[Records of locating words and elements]
—————

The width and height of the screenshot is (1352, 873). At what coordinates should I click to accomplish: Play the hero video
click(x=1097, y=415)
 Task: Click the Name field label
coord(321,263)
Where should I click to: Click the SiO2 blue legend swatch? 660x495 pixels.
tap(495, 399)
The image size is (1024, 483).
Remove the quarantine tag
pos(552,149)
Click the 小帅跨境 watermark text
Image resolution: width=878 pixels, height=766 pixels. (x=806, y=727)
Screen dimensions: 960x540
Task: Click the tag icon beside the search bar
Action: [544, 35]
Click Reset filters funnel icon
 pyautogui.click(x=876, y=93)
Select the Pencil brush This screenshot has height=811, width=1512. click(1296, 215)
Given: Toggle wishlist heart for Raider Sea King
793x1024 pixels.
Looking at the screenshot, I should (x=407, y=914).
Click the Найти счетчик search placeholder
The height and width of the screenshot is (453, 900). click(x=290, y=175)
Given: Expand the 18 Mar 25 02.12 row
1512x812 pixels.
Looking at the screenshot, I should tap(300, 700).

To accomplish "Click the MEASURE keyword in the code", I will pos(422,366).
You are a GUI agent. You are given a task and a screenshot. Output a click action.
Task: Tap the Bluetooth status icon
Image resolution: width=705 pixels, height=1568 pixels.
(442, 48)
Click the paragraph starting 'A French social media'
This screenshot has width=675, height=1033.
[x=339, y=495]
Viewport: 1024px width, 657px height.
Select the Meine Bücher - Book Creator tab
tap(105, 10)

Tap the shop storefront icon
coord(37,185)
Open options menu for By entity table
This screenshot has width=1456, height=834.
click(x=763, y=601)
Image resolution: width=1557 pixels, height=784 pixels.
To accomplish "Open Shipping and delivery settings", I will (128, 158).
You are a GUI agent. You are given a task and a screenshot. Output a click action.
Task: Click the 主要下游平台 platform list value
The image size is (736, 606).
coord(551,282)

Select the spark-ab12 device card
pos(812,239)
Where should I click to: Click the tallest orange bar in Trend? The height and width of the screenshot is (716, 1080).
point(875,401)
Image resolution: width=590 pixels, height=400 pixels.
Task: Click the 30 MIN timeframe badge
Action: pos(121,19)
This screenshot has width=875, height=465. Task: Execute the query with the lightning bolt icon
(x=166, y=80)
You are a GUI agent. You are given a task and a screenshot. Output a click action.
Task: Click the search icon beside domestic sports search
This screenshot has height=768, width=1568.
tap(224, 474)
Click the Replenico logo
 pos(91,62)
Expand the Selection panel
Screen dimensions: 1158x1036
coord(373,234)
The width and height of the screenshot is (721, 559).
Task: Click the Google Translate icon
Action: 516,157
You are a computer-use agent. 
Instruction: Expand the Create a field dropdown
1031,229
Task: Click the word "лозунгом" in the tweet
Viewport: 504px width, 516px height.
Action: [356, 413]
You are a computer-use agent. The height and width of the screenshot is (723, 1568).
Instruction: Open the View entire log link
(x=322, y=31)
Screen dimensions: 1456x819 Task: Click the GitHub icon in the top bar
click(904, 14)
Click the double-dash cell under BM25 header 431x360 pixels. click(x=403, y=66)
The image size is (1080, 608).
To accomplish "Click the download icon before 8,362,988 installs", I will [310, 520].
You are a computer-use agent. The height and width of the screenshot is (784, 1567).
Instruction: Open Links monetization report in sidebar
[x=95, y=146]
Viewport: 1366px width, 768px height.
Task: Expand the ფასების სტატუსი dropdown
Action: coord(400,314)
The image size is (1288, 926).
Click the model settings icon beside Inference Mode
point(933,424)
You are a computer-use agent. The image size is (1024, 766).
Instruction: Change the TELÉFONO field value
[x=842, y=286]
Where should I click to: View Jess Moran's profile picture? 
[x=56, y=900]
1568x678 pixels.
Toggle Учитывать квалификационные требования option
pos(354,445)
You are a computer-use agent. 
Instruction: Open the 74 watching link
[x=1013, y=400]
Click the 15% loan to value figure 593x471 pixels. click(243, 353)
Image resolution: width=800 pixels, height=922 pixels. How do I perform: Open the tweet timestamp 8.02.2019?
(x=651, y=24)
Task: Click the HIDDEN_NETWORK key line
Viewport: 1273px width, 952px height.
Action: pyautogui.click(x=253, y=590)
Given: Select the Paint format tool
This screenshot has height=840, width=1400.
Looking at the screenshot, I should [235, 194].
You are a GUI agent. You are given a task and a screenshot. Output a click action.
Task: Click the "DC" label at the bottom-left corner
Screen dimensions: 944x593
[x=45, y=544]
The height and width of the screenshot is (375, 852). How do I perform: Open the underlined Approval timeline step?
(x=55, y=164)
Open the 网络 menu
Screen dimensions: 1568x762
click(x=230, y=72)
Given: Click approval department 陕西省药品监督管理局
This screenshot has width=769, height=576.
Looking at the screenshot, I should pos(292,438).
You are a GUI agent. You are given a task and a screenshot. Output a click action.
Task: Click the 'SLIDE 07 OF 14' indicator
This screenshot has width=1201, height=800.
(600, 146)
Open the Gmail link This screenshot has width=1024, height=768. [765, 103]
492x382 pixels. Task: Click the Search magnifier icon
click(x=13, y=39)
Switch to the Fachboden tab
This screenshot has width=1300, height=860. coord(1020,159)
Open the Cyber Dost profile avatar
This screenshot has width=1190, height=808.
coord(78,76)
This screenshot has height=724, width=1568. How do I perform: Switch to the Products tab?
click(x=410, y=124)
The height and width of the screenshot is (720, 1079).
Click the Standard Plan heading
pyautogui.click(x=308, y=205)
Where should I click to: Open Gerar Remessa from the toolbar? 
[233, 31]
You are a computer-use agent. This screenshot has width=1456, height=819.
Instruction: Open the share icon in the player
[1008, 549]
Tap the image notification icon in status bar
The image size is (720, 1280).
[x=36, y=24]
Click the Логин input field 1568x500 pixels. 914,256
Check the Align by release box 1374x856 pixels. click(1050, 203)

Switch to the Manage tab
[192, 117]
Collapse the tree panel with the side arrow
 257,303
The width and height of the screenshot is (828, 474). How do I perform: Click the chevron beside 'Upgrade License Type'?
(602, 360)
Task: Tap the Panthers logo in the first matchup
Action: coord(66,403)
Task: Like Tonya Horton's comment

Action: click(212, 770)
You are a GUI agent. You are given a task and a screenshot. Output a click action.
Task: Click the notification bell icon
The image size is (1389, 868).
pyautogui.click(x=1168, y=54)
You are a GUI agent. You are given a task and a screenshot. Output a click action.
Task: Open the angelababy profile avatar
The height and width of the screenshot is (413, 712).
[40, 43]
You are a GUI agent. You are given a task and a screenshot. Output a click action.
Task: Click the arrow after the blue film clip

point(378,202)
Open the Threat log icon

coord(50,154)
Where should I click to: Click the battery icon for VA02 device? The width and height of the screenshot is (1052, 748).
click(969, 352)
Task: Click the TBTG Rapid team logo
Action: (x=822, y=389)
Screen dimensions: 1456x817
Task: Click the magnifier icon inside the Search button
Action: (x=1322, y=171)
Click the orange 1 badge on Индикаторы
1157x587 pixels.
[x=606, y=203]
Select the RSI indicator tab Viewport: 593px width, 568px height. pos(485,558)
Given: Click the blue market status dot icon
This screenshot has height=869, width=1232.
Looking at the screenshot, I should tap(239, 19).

—————

→ GOAL
Shift every coordinate in the answers by adding 101 to it, and reproduce the stretch from the start of the records through the line containing "tap(495, 399)", keeping every other line unchanged. Give only that stretch.

→ COMPLETE ANSWER
The width and height of the screenshot is (1352, 873). At what coordinates should I click to accomplish: Play the hero video
click(x=1198, y=516)
 Task: Click the Name field label
coord(422,364)
Where should I click to: Click the SiO2 blue legend swatch? 660x495 pixels.
tap(596, 500)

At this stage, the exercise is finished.